> [Extracted records]:
────────────────────

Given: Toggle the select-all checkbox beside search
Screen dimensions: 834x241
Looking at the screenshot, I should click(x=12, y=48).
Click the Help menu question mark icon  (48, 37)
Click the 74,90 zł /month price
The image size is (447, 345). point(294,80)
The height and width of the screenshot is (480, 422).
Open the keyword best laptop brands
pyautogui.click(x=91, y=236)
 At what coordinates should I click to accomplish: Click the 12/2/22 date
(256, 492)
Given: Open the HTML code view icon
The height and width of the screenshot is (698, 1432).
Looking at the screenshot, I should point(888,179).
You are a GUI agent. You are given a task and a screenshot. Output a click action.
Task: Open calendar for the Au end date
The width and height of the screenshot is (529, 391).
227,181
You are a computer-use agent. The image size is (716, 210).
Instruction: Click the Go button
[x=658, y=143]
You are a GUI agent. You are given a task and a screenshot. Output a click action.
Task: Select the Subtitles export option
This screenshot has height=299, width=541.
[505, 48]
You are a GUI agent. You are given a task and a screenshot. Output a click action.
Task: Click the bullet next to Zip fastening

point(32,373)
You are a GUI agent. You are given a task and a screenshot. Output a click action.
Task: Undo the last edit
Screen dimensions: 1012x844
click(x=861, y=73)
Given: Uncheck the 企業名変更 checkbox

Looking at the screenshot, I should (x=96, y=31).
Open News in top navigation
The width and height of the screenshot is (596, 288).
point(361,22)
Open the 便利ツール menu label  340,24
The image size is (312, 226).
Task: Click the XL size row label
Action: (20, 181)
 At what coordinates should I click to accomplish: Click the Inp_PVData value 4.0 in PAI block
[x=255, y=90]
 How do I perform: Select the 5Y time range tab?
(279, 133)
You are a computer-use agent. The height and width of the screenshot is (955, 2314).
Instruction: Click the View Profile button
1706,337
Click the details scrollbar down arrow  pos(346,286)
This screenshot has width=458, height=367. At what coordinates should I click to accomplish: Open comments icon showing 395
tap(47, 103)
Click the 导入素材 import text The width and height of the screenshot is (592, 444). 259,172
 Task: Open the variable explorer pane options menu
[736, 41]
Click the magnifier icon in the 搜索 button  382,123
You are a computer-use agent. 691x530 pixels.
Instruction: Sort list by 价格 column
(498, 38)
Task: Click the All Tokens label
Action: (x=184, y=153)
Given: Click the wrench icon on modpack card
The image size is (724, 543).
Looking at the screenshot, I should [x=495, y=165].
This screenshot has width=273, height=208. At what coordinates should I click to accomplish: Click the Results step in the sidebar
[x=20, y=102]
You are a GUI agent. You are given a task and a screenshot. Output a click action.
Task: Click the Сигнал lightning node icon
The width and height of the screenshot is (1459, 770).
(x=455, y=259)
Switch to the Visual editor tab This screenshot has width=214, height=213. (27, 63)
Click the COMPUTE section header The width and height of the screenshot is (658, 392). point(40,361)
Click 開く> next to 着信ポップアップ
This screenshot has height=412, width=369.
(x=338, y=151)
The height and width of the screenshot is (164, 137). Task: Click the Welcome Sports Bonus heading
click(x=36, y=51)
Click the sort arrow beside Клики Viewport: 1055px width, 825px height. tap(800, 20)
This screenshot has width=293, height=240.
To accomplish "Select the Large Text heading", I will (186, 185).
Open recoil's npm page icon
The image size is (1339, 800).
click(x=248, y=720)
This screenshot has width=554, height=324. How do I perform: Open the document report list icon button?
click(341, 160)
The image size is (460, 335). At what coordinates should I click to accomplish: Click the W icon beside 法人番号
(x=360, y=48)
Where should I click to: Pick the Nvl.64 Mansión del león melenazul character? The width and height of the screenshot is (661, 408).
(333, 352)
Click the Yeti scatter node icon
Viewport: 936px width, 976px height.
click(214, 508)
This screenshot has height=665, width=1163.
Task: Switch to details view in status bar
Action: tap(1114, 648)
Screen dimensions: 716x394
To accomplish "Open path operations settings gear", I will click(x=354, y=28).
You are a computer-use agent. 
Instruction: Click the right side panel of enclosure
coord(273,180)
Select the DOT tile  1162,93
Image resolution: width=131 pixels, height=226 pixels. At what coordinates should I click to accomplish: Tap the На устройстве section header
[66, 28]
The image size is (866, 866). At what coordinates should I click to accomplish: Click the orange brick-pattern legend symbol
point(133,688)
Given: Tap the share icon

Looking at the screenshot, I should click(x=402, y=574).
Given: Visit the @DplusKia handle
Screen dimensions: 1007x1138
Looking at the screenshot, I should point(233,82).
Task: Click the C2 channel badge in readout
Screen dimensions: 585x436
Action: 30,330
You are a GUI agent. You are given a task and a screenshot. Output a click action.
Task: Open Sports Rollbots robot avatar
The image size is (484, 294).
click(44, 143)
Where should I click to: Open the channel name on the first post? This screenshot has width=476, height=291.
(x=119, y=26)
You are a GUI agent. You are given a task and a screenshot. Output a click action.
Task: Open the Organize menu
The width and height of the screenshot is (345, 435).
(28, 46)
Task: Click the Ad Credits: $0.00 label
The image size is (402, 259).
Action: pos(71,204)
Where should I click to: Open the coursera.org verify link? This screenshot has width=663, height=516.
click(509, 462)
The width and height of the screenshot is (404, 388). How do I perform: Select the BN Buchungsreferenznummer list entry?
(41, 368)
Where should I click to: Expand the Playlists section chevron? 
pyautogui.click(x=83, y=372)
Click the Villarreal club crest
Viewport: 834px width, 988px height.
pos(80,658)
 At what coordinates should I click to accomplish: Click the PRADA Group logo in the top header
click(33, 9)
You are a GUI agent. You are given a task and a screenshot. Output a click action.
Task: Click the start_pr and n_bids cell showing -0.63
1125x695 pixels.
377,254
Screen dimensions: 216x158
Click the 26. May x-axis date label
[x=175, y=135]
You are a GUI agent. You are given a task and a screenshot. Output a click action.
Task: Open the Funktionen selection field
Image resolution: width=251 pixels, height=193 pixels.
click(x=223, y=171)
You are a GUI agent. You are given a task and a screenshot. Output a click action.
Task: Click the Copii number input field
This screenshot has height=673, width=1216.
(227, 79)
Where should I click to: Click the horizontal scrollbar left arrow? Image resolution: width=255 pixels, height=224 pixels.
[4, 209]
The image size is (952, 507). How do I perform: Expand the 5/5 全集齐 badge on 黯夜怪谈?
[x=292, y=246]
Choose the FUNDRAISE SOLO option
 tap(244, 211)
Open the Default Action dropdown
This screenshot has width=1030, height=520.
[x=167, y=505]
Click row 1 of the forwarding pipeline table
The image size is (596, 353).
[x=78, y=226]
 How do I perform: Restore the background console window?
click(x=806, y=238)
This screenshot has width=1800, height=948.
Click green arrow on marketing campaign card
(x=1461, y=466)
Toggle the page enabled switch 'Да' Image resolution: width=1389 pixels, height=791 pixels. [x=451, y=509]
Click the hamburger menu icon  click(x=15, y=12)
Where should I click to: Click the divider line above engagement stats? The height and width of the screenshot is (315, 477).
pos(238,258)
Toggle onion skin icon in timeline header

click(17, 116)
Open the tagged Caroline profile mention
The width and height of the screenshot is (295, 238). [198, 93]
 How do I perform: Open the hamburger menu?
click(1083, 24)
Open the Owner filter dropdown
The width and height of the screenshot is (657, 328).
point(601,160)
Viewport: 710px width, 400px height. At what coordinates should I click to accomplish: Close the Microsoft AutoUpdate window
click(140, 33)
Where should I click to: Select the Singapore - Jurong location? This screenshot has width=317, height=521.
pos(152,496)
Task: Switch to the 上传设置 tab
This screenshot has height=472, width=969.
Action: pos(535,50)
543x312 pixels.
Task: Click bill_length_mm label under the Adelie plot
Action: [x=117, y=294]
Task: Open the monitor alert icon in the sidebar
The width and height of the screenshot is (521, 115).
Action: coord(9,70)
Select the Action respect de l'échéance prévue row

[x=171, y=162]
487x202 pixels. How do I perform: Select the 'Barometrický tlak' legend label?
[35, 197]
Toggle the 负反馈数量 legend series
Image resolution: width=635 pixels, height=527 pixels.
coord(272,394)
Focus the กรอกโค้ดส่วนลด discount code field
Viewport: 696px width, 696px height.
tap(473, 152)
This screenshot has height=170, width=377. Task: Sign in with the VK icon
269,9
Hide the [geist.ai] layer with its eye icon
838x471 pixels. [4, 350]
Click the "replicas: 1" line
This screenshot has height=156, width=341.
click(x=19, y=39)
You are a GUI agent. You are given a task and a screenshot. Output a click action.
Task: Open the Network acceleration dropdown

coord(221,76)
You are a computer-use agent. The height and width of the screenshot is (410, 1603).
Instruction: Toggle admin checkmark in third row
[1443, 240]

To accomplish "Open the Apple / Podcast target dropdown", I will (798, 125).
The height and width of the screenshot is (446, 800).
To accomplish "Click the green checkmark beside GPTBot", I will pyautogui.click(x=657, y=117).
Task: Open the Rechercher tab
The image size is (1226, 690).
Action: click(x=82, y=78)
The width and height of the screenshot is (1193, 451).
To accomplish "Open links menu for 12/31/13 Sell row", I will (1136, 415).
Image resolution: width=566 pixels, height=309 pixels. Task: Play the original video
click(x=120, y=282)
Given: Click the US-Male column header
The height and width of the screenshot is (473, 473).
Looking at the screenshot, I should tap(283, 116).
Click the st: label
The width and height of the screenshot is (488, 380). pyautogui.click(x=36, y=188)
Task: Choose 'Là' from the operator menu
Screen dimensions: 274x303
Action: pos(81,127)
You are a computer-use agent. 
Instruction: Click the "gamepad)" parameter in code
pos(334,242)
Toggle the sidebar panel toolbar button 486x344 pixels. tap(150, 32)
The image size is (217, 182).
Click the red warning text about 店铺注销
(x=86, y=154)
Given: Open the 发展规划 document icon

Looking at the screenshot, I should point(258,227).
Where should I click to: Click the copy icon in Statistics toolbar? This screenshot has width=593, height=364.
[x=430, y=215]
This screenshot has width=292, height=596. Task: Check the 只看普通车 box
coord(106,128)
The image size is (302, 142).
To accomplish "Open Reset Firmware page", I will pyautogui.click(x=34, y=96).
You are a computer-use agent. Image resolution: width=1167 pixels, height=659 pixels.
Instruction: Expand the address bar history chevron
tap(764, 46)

────────────────────

> [About this exercise]:
Please make an exact copy of the lines from the one holding "The image size is (217, 182)." through the final line of the records above, nothing more.

> [Written reply]:
The image size is (217, 182).
Click the red warning text about 店铺注销
(x=86, y=154)
Given: Open the 发展规划 document icon

Looking at the screenshot, I should point(258,227).
Where should I click to: Click the copy icon in Statistics toolbar? This screenshot has width=593, height=364.
[x=430, y=215]
This screenshot has width=292, height=596. Task: Check the 只看普通车 box
coord(106,128)
The image size is (302, 142).
To accomplish "Open Reset Firmware page", I will pyautogui.click(x=34, y=96).
You are a computer-use agent. Image resolution: width=1167 pixels, height=659 pixels.
Instruction: Expand the address bar history chevron
tap(764, 46)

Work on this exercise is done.